- _Written task_
Select every line of the records that contains the string "Küche", matching case exactly, and copy those lines.

— begin —

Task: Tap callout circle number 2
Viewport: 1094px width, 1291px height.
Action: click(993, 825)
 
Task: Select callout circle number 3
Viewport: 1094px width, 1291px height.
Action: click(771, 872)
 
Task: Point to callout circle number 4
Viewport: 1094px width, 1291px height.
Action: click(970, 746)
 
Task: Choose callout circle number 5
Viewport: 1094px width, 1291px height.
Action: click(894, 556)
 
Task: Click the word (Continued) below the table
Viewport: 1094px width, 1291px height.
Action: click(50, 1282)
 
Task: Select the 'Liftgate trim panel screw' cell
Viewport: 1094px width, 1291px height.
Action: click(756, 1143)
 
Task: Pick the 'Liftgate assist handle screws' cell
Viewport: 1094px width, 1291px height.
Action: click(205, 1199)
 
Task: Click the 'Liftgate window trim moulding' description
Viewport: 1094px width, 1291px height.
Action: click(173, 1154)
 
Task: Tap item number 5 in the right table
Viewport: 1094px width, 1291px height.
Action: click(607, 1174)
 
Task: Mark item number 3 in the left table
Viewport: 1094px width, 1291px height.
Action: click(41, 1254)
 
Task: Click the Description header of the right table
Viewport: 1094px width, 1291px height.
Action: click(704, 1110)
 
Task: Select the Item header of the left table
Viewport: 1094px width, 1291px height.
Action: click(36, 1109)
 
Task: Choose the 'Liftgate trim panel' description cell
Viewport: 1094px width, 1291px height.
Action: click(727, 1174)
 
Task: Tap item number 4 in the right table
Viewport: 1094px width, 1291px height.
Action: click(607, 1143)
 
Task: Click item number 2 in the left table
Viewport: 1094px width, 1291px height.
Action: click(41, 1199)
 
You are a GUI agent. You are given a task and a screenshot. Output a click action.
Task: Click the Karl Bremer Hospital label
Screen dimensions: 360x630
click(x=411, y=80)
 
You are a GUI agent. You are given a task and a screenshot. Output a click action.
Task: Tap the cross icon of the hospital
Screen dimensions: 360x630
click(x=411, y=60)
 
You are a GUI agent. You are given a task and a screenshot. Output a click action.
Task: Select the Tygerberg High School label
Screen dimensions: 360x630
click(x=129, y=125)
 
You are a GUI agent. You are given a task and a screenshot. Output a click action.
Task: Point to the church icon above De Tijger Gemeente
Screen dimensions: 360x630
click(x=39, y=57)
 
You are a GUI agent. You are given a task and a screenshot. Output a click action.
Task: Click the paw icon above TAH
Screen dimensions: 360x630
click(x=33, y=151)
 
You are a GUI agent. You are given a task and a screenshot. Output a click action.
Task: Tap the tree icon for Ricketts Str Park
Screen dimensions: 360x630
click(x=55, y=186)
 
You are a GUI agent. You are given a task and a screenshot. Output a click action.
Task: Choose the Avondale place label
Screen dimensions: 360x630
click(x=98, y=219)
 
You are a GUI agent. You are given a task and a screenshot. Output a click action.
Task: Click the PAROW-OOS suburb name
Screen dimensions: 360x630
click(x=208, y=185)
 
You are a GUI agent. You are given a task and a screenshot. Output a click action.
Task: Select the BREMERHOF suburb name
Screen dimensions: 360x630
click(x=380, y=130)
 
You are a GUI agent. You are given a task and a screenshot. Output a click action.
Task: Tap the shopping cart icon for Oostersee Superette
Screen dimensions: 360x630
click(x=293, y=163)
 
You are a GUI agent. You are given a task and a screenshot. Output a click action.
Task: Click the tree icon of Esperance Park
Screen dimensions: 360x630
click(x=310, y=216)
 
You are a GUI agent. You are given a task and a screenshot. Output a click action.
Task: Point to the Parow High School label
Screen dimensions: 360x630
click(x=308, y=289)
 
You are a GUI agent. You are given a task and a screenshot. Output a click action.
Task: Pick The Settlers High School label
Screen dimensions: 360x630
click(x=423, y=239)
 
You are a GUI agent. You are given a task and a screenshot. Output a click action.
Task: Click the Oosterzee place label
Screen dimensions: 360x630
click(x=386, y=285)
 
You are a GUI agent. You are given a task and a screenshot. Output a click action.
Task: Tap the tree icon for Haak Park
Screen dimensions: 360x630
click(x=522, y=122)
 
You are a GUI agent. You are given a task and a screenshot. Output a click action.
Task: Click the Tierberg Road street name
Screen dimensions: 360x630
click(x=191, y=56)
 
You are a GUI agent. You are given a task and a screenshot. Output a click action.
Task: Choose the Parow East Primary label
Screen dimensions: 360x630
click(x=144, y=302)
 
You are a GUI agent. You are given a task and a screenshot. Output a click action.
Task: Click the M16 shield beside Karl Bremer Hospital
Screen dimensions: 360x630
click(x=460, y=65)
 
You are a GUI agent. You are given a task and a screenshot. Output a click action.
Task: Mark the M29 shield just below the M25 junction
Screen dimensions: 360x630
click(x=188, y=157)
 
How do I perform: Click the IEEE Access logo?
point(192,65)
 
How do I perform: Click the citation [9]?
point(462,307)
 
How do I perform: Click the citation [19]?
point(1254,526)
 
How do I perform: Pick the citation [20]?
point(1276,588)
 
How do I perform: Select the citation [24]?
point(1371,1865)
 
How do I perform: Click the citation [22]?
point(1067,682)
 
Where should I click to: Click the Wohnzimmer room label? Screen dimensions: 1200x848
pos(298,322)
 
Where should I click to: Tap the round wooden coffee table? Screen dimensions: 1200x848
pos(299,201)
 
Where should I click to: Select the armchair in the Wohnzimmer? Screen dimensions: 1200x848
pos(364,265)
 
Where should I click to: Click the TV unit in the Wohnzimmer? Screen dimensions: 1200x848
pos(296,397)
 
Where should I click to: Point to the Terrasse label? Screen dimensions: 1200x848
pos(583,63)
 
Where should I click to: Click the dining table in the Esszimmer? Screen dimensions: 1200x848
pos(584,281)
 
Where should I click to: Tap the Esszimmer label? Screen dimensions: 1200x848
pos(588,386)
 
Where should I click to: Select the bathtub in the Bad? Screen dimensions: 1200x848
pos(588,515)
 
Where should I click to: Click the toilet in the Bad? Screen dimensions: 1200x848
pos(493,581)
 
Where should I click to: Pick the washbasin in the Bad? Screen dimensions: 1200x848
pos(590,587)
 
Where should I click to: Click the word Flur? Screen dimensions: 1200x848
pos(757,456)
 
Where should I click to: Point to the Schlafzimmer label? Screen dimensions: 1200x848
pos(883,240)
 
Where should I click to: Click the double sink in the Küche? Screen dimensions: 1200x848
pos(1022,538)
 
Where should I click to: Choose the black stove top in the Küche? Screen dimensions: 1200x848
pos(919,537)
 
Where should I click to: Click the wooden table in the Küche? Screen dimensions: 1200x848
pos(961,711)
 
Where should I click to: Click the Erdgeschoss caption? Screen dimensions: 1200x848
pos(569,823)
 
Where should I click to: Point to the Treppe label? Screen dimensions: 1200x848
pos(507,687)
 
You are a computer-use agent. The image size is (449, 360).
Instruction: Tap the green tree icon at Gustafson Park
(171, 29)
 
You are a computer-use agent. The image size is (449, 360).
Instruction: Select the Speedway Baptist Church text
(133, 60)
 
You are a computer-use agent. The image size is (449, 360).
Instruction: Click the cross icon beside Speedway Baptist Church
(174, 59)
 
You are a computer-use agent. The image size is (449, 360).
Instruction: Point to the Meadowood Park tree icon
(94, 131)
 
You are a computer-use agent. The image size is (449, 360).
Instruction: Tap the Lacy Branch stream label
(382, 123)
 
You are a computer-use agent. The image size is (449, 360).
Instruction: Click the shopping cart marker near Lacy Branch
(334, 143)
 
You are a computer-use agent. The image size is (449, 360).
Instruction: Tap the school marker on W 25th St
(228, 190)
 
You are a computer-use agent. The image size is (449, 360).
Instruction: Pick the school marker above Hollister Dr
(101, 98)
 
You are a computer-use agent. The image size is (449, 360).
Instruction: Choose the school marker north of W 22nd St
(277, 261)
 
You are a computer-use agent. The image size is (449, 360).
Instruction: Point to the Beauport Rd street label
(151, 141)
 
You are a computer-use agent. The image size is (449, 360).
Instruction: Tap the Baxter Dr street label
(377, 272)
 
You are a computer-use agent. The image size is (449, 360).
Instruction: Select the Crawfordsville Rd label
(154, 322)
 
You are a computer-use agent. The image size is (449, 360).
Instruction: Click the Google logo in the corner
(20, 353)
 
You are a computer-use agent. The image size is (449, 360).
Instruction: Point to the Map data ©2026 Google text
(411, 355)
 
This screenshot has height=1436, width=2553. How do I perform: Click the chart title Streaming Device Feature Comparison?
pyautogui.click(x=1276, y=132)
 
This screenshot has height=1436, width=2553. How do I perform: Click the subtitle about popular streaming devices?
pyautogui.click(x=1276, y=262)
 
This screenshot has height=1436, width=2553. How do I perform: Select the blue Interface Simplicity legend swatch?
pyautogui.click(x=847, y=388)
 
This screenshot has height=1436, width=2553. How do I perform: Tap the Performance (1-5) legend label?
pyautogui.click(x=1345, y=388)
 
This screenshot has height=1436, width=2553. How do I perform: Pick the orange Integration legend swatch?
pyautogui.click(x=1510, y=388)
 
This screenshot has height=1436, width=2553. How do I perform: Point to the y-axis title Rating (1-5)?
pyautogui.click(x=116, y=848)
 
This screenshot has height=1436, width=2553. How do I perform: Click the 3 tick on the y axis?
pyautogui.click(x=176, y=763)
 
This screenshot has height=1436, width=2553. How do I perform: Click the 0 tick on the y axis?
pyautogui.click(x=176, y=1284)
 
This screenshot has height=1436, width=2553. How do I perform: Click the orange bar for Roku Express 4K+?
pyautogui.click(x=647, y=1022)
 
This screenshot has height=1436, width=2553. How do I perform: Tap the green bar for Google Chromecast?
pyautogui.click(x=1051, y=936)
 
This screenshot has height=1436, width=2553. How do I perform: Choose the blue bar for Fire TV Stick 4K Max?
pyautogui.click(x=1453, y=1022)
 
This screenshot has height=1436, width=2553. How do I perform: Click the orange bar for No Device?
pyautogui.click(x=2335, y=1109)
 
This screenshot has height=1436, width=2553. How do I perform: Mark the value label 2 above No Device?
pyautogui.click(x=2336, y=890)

— end —

- _Worked solution_
Where should I click to: Click the double sink in the Küche? Screen dimensions: 1200x848
Where should I click to: Choose the black stove top in the Küche? Screen dimensions: 1200x848
Where should I click to: Click the wooden table in the Küche? Screen dimensions: 1200x848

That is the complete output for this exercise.